Infection preventionists who work closely with employee health colleagues — or wear the proverbial “two hats” for both jobs — should be aware that the CDC is updating its 1998 “Guideline for Infection Control in Healthcare Personnel.”
A draft version recently discussed at a meeting of the CDC’s Healthcare Infection Control Practices Advisory Committee (HICPAC) calls for administrators and leaders of healthcare organizations to regularly review results of risk assessments related to occupational infection prevention, set performance goals, and reduce risks.
Employee health leaders and staff would conduct the risk assessments or collaborate with IP colleagues to identify and reduce occupational infectious threats to workers. As recommended in the CDC draft, they would also participate in committees and decision-making processes that affect occupational infection prevention efforts. These teams would then advise colleagues and administrators on risk reduction strategies and other occupational infection prevention issues.
“The real challenge in this is the diversity in how occupational health services are provided out there,” says David Kuhar, MD, a medical officer in the division of healthcare quality promotion at the CDC. “Larger healthcare organizations might have an onsite group that provides this for the organization, but small freestanding facilities may contract their services from a provider that is not part of their organization. The diversity in these services means that not all occupational health providers have access to the facility and [employee] data. We wanted to be careful to not inappropriately place ownership of, for example, walking through a workplace to assess it for safety, when they may be a contracted offsite health service. However, they could be asked to do it, so we wanted to be sure that we framed the recommendations in a way that was sensitive to those that might not have the access to provide those services.”
A section on conducting medical evaluations of healthcare workers has also been expanded and is more prescriptive in terms of recommendations. For example, the draft guidelines emphasize the importance of “pre-placement” medical evaluations to be done after a worker is hired, but before they are assigned to a specific duty or area in the hospital. These exams would include looking for any immunity problems, pregnancy, or other conditions in the worker, as well as the risk of infections associated with their designated duties.
“We highlighted the importance of the pre-placement evaluation,” Kuhar says.
“This is after the person is hired but before they actually start their job duties. They have a medical evaluation to address their risks of acquiring or transmitting infections at work as well as to address their evidence of immunity and possible need for immunizations before they set foot on the wards.”
These exams would be followed by periodic and “episodic” medical evaluations, with the latter most likely occurring in the context of an exposure or outbreak.

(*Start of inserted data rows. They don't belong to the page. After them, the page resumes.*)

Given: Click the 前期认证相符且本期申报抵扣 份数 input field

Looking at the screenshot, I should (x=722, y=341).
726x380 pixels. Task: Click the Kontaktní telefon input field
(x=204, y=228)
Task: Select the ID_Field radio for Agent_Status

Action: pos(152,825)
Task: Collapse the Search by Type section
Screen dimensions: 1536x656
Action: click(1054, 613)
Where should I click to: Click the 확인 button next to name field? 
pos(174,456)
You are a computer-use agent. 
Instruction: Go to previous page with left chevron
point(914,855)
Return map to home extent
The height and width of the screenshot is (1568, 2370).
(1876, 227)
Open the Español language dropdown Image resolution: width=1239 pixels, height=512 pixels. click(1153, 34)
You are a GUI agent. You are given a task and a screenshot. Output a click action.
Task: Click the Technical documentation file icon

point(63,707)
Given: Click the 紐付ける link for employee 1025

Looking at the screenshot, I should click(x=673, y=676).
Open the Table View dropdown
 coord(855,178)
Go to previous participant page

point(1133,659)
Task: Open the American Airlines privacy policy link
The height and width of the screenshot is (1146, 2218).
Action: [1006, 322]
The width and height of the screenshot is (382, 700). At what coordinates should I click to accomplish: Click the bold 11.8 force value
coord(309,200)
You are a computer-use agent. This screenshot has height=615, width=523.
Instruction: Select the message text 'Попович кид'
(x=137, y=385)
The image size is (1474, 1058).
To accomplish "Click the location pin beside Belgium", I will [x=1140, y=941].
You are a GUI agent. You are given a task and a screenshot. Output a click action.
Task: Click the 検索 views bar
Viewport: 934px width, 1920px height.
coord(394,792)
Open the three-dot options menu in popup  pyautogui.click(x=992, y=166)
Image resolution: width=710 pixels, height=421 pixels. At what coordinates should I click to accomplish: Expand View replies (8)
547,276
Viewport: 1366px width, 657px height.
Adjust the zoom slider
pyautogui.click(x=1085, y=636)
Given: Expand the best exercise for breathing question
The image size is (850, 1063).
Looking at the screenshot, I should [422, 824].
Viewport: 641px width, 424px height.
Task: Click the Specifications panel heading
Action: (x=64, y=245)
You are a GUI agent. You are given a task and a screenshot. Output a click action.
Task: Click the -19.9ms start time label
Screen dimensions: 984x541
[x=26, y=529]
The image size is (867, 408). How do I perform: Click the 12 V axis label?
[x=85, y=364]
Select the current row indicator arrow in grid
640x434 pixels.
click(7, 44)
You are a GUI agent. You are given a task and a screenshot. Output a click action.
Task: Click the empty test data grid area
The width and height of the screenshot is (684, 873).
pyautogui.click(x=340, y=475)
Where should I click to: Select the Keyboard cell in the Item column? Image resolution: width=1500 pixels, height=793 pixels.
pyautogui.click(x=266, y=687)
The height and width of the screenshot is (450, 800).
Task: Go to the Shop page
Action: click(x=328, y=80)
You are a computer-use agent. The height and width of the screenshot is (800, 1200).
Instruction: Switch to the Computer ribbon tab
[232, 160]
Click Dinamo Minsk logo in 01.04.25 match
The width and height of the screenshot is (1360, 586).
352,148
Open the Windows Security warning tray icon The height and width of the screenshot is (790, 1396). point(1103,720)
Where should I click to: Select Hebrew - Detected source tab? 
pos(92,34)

“We also wanted to highlight the need for periodic evaluations, there might be planned repeated visits to the occupational health clinic, as well as the episodic ones — say, when an exposure has happened,” he says. “We wanted to offer much more specific guidance as to the types of medical evaluations that occupational health services typically provide.”
The first sections of the draft are expected to open for review and comment in the coming months, he notes. The revisions will be comprehensive in some areas because the last version of this guideline is now 19 years old.
“Since 1998, quite a lot has changed, and among those changes were several new regulations that affected occupational health services to personnel,” Kuhar says. “There were new OSHA standards, like the respiratory protection standard, that require training as well as education for workers who have to use respirators as part of their work duties. The other issue is there are a lot of requirements from accreditation and federal agencies, like CMS [requiring] reporting of healthcare influenza immunization rates.”
The assessment and reduction of infectious risks to staff is also getting a new emphasis.
“We are proposing a more extensive medical evaluation section. However, I would say that what you might do in a medical evaluation has not changed drastically since 1998. There are more requirements that affect how we do a medical evaluation, and we added more detail on the type of medical evaluations that occupational health service might provide.”
The CDC guideline will not likely get into great detail into common PPE woes like lack of compliance with respirator use or fit testing.
“I would say that is probably an issue for a different guideline — more related to the effectiveness of infection control measures,” Kuhar says. “What we wanted to do here is highlight the role that occupational health services might play in facilitating readiness to use a respirator. You use your pre-placement medical evaluations to assess a provider’s ability to use a respirator in compliance with OSHA requirements.”